Input data Block Start
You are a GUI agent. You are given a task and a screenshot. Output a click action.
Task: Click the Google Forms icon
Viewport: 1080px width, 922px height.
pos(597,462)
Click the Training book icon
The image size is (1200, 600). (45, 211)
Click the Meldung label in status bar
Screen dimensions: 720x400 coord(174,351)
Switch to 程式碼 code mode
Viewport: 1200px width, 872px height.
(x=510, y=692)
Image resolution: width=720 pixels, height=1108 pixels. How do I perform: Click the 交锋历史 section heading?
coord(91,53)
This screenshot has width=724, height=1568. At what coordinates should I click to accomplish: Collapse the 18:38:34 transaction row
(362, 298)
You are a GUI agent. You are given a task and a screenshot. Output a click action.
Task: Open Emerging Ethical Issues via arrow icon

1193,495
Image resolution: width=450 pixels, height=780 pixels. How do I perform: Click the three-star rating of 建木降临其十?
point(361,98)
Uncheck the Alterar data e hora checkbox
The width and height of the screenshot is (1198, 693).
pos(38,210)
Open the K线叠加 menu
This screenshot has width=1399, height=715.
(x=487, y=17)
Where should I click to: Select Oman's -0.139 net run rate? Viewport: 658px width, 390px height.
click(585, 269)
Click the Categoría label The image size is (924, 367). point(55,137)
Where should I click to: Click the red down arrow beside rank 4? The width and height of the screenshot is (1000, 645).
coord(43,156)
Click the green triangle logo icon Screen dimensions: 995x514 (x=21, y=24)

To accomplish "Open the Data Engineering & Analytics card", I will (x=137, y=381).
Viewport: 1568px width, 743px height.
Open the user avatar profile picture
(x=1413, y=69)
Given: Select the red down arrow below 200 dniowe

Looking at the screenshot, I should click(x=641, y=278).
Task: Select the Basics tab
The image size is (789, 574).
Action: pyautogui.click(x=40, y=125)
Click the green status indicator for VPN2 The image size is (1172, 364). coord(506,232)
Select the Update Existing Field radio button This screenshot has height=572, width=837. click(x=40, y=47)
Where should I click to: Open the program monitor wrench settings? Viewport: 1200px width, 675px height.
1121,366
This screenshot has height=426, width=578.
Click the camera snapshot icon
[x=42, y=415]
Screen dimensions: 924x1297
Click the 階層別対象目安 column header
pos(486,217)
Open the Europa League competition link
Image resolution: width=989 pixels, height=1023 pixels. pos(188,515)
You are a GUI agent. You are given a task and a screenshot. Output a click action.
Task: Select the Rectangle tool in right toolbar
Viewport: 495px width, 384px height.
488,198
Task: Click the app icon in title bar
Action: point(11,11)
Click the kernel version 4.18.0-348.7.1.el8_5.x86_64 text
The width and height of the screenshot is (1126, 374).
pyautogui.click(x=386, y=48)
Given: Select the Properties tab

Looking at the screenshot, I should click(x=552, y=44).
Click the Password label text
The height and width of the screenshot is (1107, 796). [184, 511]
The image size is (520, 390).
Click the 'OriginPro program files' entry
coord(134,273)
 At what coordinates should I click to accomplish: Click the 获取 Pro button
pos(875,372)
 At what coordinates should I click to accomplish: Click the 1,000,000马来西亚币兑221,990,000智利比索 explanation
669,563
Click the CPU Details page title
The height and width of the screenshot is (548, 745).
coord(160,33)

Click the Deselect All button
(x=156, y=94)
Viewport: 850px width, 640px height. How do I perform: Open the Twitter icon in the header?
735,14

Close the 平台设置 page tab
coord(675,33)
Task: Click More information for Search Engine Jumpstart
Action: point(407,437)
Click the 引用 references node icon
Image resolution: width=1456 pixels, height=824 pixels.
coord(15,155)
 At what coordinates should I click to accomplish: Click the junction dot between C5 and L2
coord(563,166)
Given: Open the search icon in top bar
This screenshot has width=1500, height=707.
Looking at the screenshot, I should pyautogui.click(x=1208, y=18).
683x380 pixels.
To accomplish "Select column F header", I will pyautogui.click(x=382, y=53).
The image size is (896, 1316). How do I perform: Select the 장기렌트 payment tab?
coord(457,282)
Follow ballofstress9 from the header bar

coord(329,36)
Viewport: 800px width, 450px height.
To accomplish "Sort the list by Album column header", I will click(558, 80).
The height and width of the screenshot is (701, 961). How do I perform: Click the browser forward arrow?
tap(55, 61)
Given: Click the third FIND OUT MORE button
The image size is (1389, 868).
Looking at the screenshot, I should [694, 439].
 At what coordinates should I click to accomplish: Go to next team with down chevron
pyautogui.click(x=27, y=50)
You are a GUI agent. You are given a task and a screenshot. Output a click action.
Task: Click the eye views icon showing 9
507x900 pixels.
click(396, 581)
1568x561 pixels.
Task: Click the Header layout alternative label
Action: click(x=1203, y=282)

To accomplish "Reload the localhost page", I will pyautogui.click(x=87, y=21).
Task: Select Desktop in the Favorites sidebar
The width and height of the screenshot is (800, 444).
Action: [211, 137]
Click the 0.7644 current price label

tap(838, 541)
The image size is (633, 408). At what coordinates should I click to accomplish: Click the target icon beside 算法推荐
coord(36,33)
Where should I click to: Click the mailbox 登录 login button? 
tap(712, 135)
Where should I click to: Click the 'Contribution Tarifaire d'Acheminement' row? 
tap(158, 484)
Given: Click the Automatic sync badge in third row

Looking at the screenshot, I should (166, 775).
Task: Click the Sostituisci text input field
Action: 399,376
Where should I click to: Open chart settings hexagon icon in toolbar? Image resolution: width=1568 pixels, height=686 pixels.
Input data Block End
* _Aim of the exercise_
Retype every entry, keeping each character as it was.

* _Written response_
You are a GUI agent. You are given a task and a screenshot. Output a click action.
Task: Click the Google Forms icon
Viewport: 1080px width, 922px height.
pos(597,462)
Click the Training book icon
The image size is (1200, 600). (45, 211)
Click the Meldung label in status bar
Screen dimensions: 720x400 coord(174,351)
Switch to 程式碼 code mode
Viewport: 1200px width, 872px height.
(x=510, y=692)
Image resolution: width=720 pixels, height=1108 pixels. How do I perform: Click the 交锋历史 section heading?
coord(91,53)
This screenshot has width=724, height=1568. At what coordinates should I click to accomplish: Collapse the 18:38:34 transaction row
(362, 298)
You are a GUI agent. You are given a task and a screenshot. Output a click action.
Task: Open Emerging Ethical Issues via arrow icon

1193,495
Image resolution: width=450 pixels, height=780 pixels. How do I perform: Click the three-star rating of 建木降临其十?
point(361,98)
Uncheck the Alterar data e hora checkbox
The width and height of the screenshot is (1198, 693).
pos(38,210)
Open the K线叠加 menu
This screenshot has width=1399, height=715.
(x=487, y=17)
Where should I click to: Select Oman's -0.139 net run rate? Viewport: 658px width, 390px height.
click(585, 269)
Click the Categoría label The image size is (924, 367). point(55,137)
Where should I click to: Click the red down arrow beside rank 4? The width and height of the screenshot is (1000, 645).
coord(43,156)
Click the green triangle logo icon Screen dimensions: 995x514 (x=21, y=24)

To accomplish "Open the Data Engineering & Analytics card", I will (x=137, y=381).
Viewport: 1568px width, 743px height.
Open the user avatar profile picture
(x=1413, y=69)
Given: Select the red down arrow below 200 dniowe

Looking at the screenshot, I should click(x=641, y=278).
Task: Select the Basics tab
The image size is (789, 574).
Action: pyautogui.click(x=40, y=125)
Click the green status indicator for VPN2 The image size is (1172, 364). coord(506,232)
Select the Update Existing Field radio button This screenshot has height=572, width=837. click(x=40, y=47)
Where should I click to: Open the program monitor wrench settings? Viewport: 1200px width, 675px height.
1121,366
This screenshot has height=426, width=578.
Click the camera snapshot icon
[x=42, y=415]
Screen dimensions: 924x1297
Click the 階層別対象目安 column header
pos(486,217)
Open the Europa League competition link
Image resolution: width=989 pixels, height=1023 pixels. pos(188,515)
You are a GUI agent. You are given a task and a screenshot. Output a click action.
Task: Select the Rectangle tool in right toolbar
Viewport: 495px width, 384px height.
488,198
Task: Click the app icon in title bar
Action: point(11,11)
Click the kernel version 4.18.0-348.7.1.el8_5.x86_64 text
The width and height of the screenshot is (1126, 374).
pyautogui.click(x=386, y=48)
Given: Select the Properties tab

Looking at the screenshot, I should click(x=552, y=44).
Click the Password label text
The height and width of the screenshot is (1107, 796). [184, 511]
The image size is (520, 390).
Click the 'OriginPro program files' entry
coord(134,273)
 At what coordinates should I click to accomplish: Click the 获取 Pro button
pos(875,372)
 At what coordinates should I click to accomplish: Click the 1,000,000马来西亚币兑221,990,000智利比索 explanation
669,563
Click the CPU Details page title
The height and width of the screenshot is (548, 745).
coord(160,33)

Click the Deselect All button
(x=156, y=94)
Viewport: 850px width, 640px height. How do I perform: Open the Twitter icon in the header?
735,14

Close the 平台设置 page tab
coord(675,33)
Task: Click More information for Search Engine Jumpstart
Action: point(407,437)
Click the 引用 references node icon
Image resolution: width=1456 pixels, height=824 pixels.
coord(15,155)
 At what coordinates should I click to accomplish: Click the junction dot between C5 and L2
coord(563,166)
Given: Open the search icon in top bar
This screenshot has width=1500, height=707.
Looking at the screenshot, I should pyautogui.click(x=1208, y=18).
683x380 pixels.
To accomplish "Select column F header", I will pyautogui.click(x=382, y=53).
The image size is (896, 1316). How do I perform: Select the 장기렌트 payment tab?
coord(457,282)
Follow ballofstress9 from the header bar

coord(329,36)
Viewport: 800px width, 450px height.
To accomplish "Sort the list by Album column header", I will click(558, 80).
The height and width of the screenshot is (701, 961). How do I perform: Click the browser forward arrow?
tap(55, 61)
Given: Click the third FIND OUT MORE button
The image size is (1389, 868).
Looking at the screenshot, I should [694, 439].
 At what coordinates should I click to accomplish: Go to next team with down chevron
pyautogui.click(x=27, y=50)
You are a GUI agent. You are given a task and a screenshot. Output a click action.
Task: Click the eye views icon showing 9
507x900 pixels.
click(396, 581)
1568x561 pixels.
Task: Click the Header layout alternative label
Action: click(x=1203, y=282)

To accomplish "Reload the localhost page", I will pyautogui.click(x=87, y=21).
Task: Select Desktop in the Favorites sidebar
The width and height of the screenshot is (800, 444).
Action: [211, 137]
Click the 0.7644 current price label

tap(838, 541)
The image size is (633, 408). At what coordinates should I click to accomplish: Click the target icon beside 算法推荐
coord(36,33)
Where should I click to: Click the mailbox 登录 login button? 
tap(712, 135)
Where should I click to: Click the 'Contribution Tarifaire d'Acheminement' row? 
tap(158, 484)
Given: Click the Automatic sync badge in third row

Looking at the screenshot, I should (166, 775).
Task: Click the Sostituisci text input field
Action: 399,376
Where should I click to: Open chart settings hexagon icon in toolbar? Image resolution: width=1568 pixels, height=686 pixels.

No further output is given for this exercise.